# TEXT EXTRACT
....................

As a militant and a talented revolutionary propagandist, Trotsky naturally emphasised the perspective of the anti-bureaucratic revolution and feared above all else a bourgeois counter-revolution. It is then to these two hypotheses that he devoted a great part of his writings. He had however - more than his detractors have wished to admit - envisaged a temporary stabilisation of the Soviet bureaucracy. His main work of analysis of Soviet society, The Revolution Betrayed, is filled with indications of this. Thus, analysing the Stakhanovite movement (a competition among workers to surpass individual norms which Trotsky characterised rightly as boiling down to "the intensification of work and even the prolongation of the working day" which the Stalinists had the cheek to characterise as a "new" attitude towards work), he wrote: ""All economy," said Marx, -and that means all human struggle with nature at all stages of civilisation -"comes down in the last analysis to an economy of time." Reduced to its primary basis, history is nothing but a struggle for an economy of working time. Socialism could not be justified by the abolition of exploitation alone; it must guarantee to society a higher economy of time than is guaranteed by capitalism. Without the realisation of this condition, the mere removal of exploitation would be but a dramatic episode without a future. The first historical experiment in the application of socialist methods has revealed the great possibilities contained in them. But the Soviet economy is still far from learning to make use of time, that most precious raw material of culture. The imported technique, the chief implement for the economy of time, still fails to produce on the Soviet soil those results which are normal in its capitalist fatherlands".  Nearly 40 years later, during the installation of the production lines under Fiat license at Togliattigrad, two times as many workers were needed than in Turin to produce a Lada, the Soviet version of the Fiat 124 (and Fiat’s lines in Turin at the beginning of the 1970s were not characterised by the highest productivity in the car industry).

....................

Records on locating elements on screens
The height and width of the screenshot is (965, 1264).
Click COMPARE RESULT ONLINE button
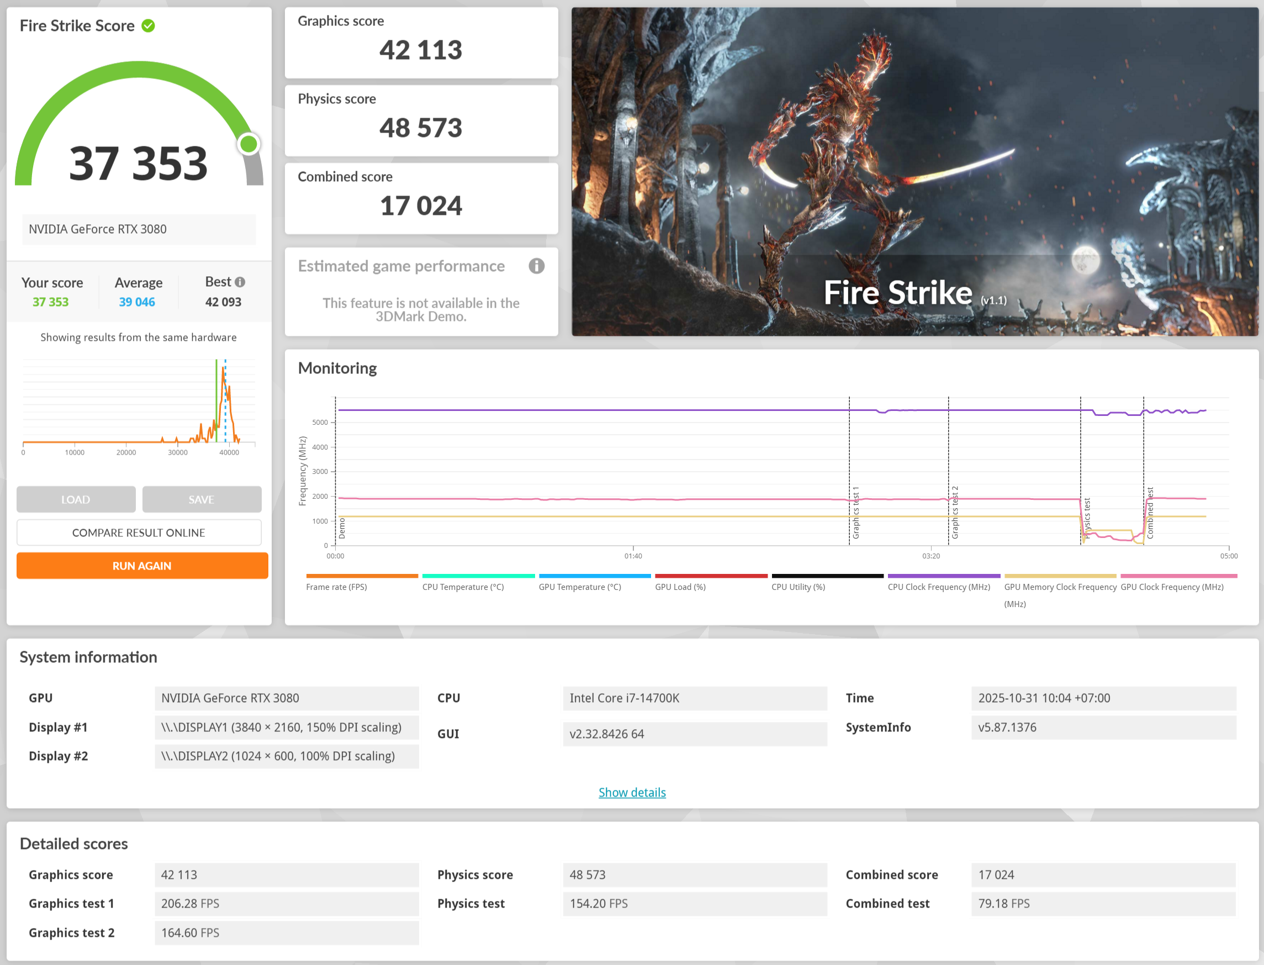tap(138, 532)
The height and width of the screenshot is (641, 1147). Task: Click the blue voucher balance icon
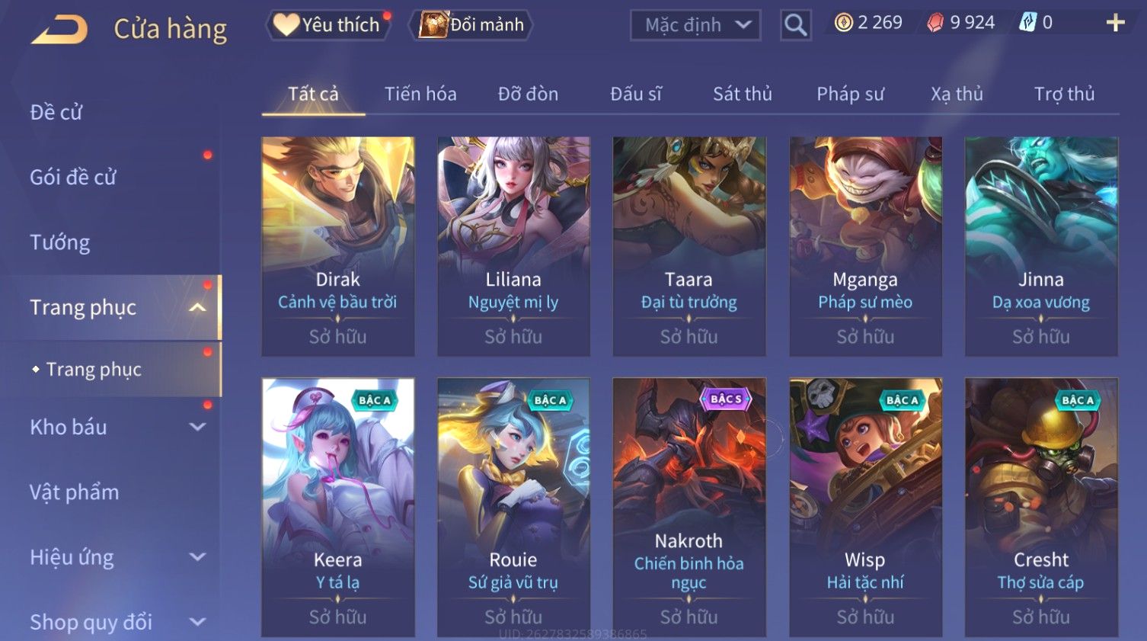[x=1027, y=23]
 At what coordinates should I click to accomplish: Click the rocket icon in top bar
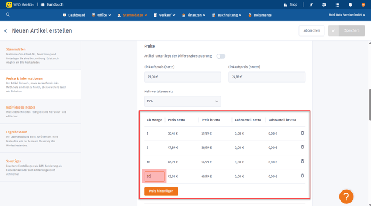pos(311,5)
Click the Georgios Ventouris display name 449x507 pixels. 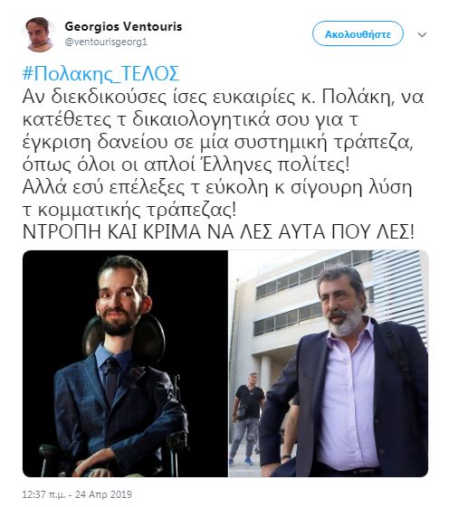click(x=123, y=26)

....................

# WRITTEN INSTRUCTION A
According to the Trotsky excerpt, why can socialism not be justified by abolishing exploitation alone? Answer in one to three sentences.
# WRITTEN INSTRUCTION B
For each statement, say whether it agrees with the Trotsky excerpt, answering yes or no and quoting the deciding words. (i) Trotsky envisaged a temporary stabilization of the Soviet bureaucracy. (ii) At Togliattigrad, the same number of workers as in Turin was needed to produce a Lada. (iii) Fiat's Turin lines at the beginning of the 1970s had the highest productivity in the car industry.
The records are not needed for this work.

# TASK SOLUTION A
Socialism must also guarantee society a higher economy of time than capitalism does. Without that, the removal of exploitation would be only a dramatic episode without a future.

# TASK SOLUTION B
(i) Yes: "He had however - more than his detractors have wished to admit - envisaged a temporary stabilisation of the Soviet bureaucracy."
(ii) No: "two times as many workers were needed than in Turin to produce a Lada"
(iii) No: "were not characterised by the highest productivity in the car industry"